- Origin: Osaka, Japan
- Genres: Rock
- Years active: 2009–present
- Label: B.P Records
- Members: Subaru; Kuina; Koudai; Tomoya;
- Past members: Kazuki
- Website: https://royz-web.net/

= Royz =

Japanese visual kei rock band

Royz is a Japanese visual kei rock band formed in 2009 in Osaka. Currently, Subaru is on vocals, Kuina is on guitar, Koudai is on bass and Tomoya is on drums and they are on the label B.P Records.

== History ==
Royz started their activities in Osaka, on September 28, 2009. They started with four members, and then guitarist Kuina joined the band in 2010 and the band moved to Tokyo and joined BP Records.

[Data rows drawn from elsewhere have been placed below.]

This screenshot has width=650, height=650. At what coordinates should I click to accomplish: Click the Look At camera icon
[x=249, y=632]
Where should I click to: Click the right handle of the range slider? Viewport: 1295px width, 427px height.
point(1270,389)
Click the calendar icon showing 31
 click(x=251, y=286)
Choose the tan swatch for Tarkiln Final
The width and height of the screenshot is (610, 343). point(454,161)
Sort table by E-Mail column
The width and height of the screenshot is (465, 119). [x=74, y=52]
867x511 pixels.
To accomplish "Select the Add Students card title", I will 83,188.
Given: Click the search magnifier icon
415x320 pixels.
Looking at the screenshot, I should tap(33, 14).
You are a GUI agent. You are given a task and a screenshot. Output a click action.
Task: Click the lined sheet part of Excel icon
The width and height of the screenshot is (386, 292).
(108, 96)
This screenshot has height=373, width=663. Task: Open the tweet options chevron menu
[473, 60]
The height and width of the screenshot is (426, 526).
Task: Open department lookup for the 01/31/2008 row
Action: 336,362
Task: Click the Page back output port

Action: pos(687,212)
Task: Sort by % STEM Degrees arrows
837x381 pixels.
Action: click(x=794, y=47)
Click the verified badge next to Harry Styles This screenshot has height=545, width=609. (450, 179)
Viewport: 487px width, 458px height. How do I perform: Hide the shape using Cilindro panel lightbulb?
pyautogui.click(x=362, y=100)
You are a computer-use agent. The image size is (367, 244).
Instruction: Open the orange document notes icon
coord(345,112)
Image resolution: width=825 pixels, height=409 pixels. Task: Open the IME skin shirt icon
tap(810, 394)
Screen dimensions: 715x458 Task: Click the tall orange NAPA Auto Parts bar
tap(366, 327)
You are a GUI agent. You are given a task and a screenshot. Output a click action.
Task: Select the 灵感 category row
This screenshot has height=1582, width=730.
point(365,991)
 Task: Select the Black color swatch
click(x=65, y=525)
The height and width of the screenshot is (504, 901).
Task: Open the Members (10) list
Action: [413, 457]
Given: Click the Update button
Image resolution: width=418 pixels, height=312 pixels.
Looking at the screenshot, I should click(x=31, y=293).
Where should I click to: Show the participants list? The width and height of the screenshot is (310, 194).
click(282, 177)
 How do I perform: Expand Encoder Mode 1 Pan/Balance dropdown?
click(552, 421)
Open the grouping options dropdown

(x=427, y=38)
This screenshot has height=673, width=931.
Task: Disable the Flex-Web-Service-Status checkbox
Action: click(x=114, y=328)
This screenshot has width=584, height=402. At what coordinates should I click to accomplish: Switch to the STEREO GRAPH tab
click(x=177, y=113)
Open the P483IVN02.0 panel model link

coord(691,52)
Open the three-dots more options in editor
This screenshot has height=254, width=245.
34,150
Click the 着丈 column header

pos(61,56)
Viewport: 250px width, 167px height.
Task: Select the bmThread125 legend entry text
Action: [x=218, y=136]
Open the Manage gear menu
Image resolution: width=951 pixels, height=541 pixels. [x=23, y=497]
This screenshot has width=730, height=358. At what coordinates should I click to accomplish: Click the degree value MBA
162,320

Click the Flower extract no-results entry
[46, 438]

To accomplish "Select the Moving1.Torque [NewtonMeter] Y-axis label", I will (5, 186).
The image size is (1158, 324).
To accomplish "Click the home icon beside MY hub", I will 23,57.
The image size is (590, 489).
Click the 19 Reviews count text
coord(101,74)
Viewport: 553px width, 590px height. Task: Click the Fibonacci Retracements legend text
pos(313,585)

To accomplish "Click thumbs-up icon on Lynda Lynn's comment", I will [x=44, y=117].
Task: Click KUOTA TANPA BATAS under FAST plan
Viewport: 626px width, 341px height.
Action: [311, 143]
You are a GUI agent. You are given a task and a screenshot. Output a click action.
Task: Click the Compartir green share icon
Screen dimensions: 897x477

Kazuki left the band in 2014 after a performance at Akasaka Blitz, due to family problems.

With the bands Kiryu and Codomo Dragon, Royz released the single "Family Party" and the video for "Ryōran Resonance" (繚乱レゾナンス).

In November 2016, Koudai announced that he would pause activities in the band to treat his spondylosis. He returned in December of the same year.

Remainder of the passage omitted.